1) La Sécurité est un droit fondamental et le premier des droits.   

2) Les droits fondamentaux découlent de l’acte d’association politique et sont invariables d’une Société à une autre (c’est uniquement dans ce sens qu’ils sont universels), puisque toutes les Sociétés ont la même raison d’être.   

3) Il appartient à chaque Société de garantir et d’étendre la portée des droits de ses membres.

4) L’étendue d’un droit — sa garantie et ses déclinaisons — est fonction de l’espèce des individus et des capacités de la Société, donc aussi de l’époque en ce qui concerne les hommes.

5) Les Principes de l’ordre social sont universels, mais leur application est locale, nationale.

6) Les droits reconnus et garantis à l’intérieur d’une Société sont nuls et non avenus à l’extérieur, ou du moins illusoires.

7) Il n’y a de droits qu’en Société, puisqu’elle seule peut en reconnaître et les garantir.


III. De l’Egalité

Maintenant, puisque la Société doit garantir la Sécurité de ses membres, et vu qu’elle se confond avec eux, c’est en définitive à eux, les membres, les Citoyens, de la garantir.
Conséquences :


8) La Sécurité d’un Citoyen est le fait, non de ses moyens de défense personnels, mais de la protection que ses Concitoyens lui assurent.

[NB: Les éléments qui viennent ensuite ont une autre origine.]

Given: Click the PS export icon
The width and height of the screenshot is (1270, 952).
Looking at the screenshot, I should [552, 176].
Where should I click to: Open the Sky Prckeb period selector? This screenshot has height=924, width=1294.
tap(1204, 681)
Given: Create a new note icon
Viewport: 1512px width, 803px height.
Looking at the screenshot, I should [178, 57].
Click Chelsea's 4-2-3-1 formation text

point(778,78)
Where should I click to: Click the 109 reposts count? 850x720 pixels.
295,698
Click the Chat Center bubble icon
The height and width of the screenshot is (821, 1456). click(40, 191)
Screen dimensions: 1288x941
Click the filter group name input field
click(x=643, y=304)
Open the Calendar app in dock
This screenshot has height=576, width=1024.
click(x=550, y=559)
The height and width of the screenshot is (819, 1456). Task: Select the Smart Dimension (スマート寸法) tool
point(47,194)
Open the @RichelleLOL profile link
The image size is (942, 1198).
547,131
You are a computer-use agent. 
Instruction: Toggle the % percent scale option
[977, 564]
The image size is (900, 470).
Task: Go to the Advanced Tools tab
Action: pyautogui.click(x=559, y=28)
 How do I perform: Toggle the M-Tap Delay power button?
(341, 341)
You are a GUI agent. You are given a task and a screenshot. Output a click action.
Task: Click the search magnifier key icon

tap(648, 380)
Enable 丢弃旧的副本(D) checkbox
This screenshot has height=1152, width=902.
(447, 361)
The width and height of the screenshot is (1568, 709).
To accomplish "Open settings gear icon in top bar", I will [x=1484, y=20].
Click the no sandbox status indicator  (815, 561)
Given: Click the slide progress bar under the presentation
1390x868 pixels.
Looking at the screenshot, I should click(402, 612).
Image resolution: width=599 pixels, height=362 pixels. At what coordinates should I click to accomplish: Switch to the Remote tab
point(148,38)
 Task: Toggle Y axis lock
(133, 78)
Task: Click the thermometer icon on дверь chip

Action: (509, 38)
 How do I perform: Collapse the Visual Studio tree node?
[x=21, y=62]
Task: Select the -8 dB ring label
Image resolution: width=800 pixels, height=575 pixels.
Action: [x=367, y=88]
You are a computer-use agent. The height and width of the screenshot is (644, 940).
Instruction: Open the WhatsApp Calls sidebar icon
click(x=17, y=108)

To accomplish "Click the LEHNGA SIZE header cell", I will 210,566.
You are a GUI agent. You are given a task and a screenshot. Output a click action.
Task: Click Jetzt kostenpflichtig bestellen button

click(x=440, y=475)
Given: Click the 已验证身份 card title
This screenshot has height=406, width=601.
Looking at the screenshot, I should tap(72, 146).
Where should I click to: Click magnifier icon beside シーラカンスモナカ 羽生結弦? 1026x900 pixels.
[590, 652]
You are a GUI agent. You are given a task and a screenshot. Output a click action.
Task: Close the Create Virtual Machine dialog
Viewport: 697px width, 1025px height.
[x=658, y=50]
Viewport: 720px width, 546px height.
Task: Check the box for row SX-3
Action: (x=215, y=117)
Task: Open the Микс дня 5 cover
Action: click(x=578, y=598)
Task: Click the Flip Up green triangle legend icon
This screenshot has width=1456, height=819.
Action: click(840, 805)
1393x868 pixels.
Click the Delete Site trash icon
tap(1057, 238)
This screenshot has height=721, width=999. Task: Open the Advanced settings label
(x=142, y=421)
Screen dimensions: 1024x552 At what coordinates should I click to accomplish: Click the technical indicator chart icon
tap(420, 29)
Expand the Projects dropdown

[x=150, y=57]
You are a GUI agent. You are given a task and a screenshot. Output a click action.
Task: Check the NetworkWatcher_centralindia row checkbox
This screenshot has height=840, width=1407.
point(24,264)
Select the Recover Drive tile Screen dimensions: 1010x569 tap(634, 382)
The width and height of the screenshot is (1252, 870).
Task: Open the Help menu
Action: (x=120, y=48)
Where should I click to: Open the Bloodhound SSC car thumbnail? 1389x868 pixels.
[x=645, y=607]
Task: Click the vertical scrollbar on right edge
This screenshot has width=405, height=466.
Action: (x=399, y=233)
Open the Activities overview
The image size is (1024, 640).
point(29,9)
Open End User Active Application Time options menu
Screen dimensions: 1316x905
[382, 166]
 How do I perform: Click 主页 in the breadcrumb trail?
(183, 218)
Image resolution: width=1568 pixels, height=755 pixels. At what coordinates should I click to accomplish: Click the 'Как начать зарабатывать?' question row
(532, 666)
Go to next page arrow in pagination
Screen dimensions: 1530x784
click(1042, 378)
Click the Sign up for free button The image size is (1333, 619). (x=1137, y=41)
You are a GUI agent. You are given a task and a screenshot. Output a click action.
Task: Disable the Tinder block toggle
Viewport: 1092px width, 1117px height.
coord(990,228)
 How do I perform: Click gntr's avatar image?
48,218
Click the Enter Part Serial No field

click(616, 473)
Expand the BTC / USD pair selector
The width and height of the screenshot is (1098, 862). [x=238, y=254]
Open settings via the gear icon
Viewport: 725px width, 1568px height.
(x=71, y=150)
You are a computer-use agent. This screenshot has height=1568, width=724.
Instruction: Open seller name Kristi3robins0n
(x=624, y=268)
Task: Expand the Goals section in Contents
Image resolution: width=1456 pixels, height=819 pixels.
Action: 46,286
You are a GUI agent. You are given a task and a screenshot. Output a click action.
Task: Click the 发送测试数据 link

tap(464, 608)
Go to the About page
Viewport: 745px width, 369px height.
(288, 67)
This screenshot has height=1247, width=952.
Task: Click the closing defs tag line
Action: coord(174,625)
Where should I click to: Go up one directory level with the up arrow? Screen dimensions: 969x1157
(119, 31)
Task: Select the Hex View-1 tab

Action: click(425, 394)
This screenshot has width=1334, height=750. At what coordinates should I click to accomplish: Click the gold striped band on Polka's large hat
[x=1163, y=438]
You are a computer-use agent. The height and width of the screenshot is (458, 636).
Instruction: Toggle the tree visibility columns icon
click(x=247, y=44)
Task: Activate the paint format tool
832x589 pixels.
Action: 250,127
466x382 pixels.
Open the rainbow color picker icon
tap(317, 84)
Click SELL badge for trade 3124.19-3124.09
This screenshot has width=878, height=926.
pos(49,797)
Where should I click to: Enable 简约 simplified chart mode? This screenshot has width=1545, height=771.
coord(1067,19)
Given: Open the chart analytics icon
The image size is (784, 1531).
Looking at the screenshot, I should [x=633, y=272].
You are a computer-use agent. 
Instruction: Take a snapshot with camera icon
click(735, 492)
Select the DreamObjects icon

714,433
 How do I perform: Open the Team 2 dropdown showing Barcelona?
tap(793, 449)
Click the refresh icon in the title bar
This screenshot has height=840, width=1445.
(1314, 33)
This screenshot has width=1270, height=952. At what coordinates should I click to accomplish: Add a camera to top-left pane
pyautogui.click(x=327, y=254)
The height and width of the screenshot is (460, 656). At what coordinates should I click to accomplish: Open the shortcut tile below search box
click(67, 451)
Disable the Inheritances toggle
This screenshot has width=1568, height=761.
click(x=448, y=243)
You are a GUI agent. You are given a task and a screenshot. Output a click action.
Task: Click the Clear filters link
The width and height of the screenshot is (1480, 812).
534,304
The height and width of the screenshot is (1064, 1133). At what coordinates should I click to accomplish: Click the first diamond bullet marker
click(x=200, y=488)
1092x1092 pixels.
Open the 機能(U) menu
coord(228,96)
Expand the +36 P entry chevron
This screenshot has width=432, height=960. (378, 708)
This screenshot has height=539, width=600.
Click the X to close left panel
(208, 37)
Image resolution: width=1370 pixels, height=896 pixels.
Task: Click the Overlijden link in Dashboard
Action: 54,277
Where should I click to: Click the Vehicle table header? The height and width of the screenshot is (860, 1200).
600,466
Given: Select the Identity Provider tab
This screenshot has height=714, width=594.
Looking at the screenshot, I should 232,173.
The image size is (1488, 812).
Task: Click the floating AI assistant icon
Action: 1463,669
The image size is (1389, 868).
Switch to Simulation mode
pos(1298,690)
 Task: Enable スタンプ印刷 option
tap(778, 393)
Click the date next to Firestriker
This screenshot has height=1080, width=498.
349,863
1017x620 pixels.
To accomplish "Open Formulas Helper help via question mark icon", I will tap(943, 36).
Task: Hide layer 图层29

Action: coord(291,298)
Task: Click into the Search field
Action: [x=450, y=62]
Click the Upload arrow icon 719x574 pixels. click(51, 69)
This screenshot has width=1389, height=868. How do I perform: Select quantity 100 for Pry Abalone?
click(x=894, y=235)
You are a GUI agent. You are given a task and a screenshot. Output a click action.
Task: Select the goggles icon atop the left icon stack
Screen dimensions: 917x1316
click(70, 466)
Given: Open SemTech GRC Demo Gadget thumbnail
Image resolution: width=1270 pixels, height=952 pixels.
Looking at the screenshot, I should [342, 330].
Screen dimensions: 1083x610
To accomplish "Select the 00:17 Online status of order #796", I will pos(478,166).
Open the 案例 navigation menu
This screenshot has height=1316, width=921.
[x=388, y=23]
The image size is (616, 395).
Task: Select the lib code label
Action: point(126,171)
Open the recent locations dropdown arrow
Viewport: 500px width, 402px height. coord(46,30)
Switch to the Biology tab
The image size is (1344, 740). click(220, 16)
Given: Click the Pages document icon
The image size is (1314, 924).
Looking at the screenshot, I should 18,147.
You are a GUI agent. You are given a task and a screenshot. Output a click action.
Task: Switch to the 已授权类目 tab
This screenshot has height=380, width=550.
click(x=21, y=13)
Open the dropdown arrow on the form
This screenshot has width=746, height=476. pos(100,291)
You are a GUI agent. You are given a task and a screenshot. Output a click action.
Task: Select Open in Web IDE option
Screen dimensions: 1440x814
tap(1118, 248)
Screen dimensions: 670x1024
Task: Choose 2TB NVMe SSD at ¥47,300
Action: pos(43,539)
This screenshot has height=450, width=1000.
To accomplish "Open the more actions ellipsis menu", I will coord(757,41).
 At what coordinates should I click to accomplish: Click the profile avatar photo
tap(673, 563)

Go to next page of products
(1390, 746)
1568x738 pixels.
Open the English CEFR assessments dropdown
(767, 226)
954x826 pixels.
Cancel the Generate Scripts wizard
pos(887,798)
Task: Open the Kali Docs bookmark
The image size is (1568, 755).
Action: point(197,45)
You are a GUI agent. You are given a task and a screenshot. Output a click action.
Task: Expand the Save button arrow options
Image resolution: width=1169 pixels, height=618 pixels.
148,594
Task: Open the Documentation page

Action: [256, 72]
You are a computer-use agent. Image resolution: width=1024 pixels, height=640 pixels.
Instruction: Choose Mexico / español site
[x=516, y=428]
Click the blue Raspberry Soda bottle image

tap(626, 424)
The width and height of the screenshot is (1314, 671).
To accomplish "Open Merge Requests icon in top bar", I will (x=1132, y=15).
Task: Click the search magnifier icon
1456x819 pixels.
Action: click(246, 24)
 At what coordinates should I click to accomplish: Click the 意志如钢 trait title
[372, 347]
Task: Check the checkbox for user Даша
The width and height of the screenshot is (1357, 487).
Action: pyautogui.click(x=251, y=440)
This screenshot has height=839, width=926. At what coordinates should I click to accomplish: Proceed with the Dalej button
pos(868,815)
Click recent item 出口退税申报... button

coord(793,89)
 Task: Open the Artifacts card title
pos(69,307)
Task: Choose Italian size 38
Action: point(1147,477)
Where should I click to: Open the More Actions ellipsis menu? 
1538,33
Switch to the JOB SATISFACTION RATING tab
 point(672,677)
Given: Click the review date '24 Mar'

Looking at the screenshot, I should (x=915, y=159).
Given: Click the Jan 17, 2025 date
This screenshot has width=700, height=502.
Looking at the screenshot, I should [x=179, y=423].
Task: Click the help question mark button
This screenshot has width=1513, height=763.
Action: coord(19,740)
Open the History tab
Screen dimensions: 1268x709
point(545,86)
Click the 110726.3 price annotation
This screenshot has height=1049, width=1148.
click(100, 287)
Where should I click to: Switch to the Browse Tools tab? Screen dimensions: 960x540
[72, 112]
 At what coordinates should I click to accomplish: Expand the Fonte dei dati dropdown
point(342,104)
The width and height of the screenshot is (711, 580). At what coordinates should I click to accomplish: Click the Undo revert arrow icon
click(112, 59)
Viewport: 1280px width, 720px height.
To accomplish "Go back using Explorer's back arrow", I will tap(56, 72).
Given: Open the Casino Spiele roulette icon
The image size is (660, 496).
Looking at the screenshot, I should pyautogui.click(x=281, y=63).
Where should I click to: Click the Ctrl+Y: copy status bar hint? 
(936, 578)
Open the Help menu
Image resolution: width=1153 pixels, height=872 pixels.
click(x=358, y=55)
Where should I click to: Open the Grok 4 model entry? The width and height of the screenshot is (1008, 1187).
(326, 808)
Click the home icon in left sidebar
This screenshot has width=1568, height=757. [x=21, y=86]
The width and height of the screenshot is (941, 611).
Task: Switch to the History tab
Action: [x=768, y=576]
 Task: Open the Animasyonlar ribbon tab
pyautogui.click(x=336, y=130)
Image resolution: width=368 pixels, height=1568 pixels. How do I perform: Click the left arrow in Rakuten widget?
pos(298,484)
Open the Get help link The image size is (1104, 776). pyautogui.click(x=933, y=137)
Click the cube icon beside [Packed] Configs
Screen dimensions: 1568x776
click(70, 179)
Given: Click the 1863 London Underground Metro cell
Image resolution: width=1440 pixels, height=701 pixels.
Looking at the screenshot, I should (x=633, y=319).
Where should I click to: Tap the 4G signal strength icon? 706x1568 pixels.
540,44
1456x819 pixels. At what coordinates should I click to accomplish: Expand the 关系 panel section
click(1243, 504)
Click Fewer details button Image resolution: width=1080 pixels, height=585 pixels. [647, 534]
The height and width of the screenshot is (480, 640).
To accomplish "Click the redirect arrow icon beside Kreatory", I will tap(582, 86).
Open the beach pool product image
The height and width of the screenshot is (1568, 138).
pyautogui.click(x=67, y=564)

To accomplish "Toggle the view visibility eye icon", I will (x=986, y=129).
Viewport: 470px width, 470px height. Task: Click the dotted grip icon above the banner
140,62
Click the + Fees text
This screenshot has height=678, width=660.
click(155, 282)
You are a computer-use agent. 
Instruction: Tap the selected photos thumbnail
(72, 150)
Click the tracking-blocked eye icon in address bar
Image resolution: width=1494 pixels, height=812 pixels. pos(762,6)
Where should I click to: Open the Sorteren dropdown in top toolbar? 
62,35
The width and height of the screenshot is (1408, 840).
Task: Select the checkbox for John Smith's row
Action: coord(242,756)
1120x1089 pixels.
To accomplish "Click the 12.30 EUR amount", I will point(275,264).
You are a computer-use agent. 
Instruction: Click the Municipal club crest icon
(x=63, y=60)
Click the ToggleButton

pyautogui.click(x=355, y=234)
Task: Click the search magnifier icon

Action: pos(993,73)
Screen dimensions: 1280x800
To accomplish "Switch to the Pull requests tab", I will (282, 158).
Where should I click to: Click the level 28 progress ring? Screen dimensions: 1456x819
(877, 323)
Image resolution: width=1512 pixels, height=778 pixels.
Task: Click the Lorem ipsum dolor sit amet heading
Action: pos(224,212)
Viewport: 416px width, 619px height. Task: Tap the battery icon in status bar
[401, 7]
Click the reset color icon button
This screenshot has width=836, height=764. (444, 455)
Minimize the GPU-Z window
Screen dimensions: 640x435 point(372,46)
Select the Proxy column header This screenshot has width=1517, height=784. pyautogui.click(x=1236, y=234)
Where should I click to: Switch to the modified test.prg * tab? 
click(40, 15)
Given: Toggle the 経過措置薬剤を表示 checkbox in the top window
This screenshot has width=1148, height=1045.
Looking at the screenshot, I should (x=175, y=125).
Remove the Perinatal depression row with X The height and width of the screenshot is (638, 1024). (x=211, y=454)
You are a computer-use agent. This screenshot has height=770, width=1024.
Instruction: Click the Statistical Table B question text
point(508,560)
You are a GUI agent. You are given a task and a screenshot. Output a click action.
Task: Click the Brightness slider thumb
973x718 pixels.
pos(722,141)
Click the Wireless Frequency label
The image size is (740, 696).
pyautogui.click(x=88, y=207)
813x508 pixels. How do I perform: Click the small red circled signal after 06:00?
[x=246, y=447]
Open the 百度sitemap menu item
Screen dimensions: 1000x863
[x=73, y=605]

9) Les Citoyens n’ont le devoir de protéger que les individus qui se sentent la même obligation envers eux.

10) La Sécurité individuelle et collective est une conséquence du devoir que les Citoyens ont de se protéger mutuellement.

11) « Défendre la Cité et ses Concitoyens » est le premier devoir du Citoyen,

12) « Etre solidaire de ses Concitoyens dans toute la mesure de ses moyens » est une autre façon de définir ce premier devoir en lui donnant un sens plus large.

13) Il n’y a de devoirs que dans la réciprocité qui engendre pour tous les mêmes droits.

14) Il n’y a de devoirs et de droits que dans l’Egalité.

15) L’Egalité (des Citoyens en devoirs et en droits) est le Principe fondamental de l’ordre social.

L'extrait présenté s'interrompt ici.